Endeguena Mulu revisite son héritage à grands renforts de percussions polyrythmiques, de synthétiseurs atmosphériques et de sampling vocal. Son EP Ye Feqer Edaye, sorti chez Warp, offre une expérience de ces ponts entre sonorités éthiopiennes traditionnelles et nouvelles expérimentations électroniques.
Ce long geste pluridisciplinaire et finement documenté a permis à Mulu et à son alter ego musical Ethiopian Records de s’imposer comme un vétéran de la scène musicale électronique d’Addis-Abeba. Le producteur a ainsi aggloméré autour de lui un biotope favorable aux artistes indépendants, et galvanise une communauté de *rookies*, fédérée par exemple autour des très prometteurs Mikael Seifu, Nerliv ou Dotphic.

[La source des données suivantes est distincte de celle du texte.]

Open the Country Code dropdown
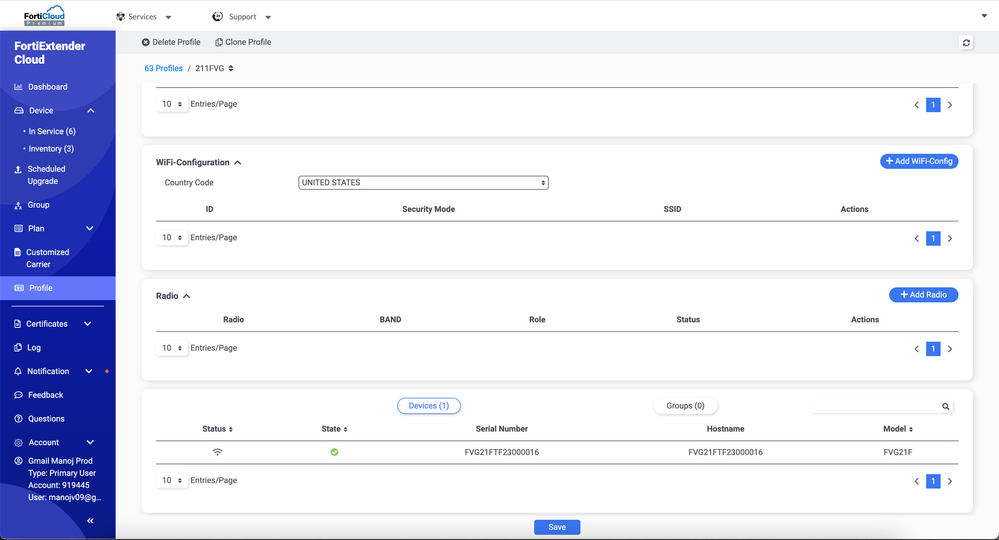Screen dimensions: 999x540 (x=423, y=183)
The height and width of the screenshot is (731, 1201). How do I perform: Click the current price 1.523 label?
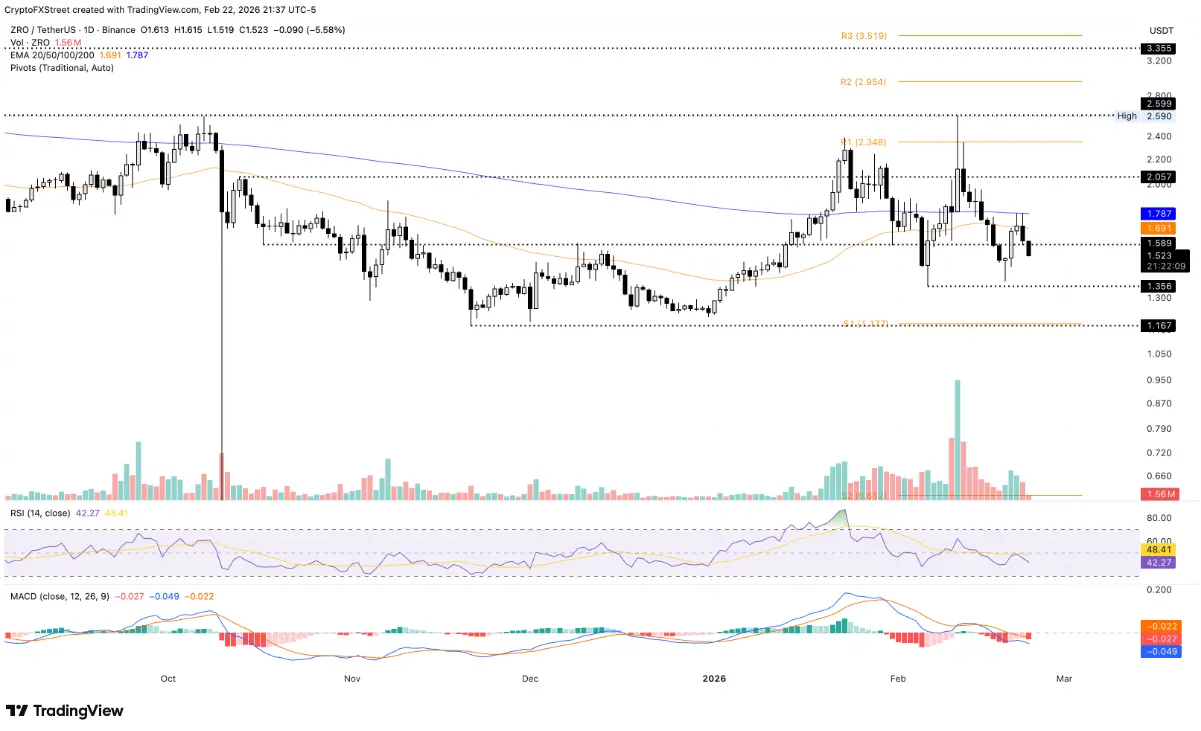[x=1161, y=256]
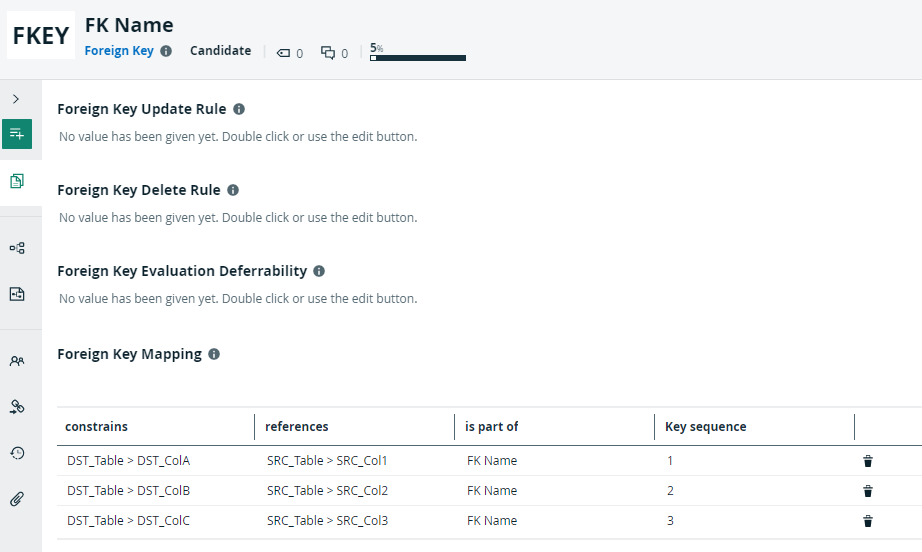Viewport: 922px width, 552px height.
Task: Open the documents page icon in sidebar
Action: pos(17,181)
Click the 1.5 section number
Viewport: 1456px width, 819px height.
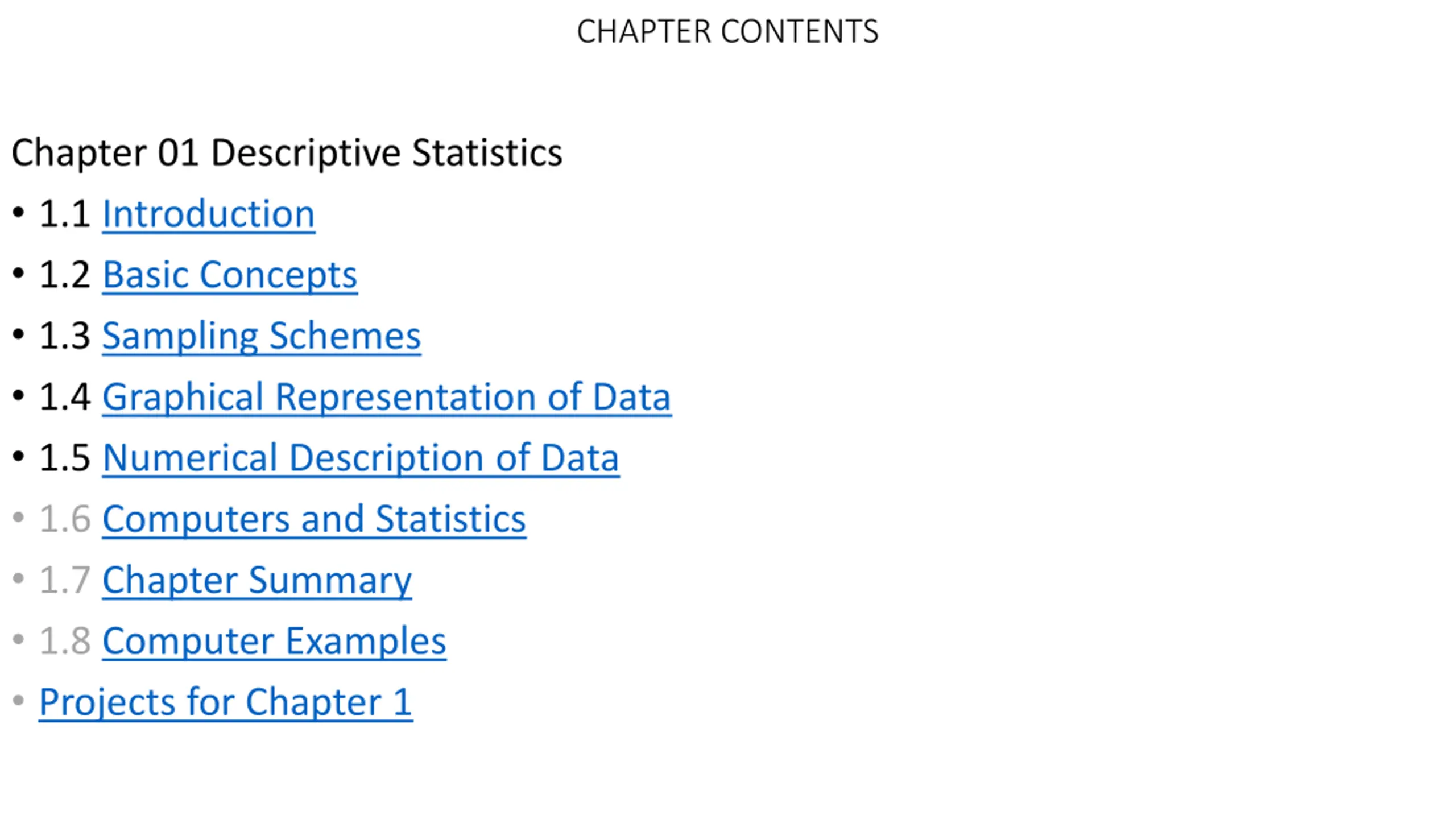(x=64, y=458)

Cette scène est représentée dans l’incendiaire Boiler Room spéciale Addis-Abeba, sortie début mai. Selon Mulu, c’était l’occasion rêvée pour présenter nos imaginaires basés sur l’héritage traditionnel, mais tournés vers des devenirs indépendants et contemporains.
Il admet que la barre est haute et les difficultés nombreuses
, notamment en raison des difficultés d’accès, des freins à la diffusion, des problèmes financiers ou du manque d’infrastructure. Cependant, il reste optimiste : Malgré ces obstacles, nous sommes optimistes car nous savons que nos camarades continuent à créer, et le public continue à écouter.
Le musicien continue d’arpenter la route de l’élévation, de l’auto-éducation, fort d’une communauté et d’une scène en plein développement. Pionnier et bâtisseur de ponts musicaux, Endeguena ethiopian Records Mulu préserve et ouvre la voie à la jeune génération musicale en Éthiopie.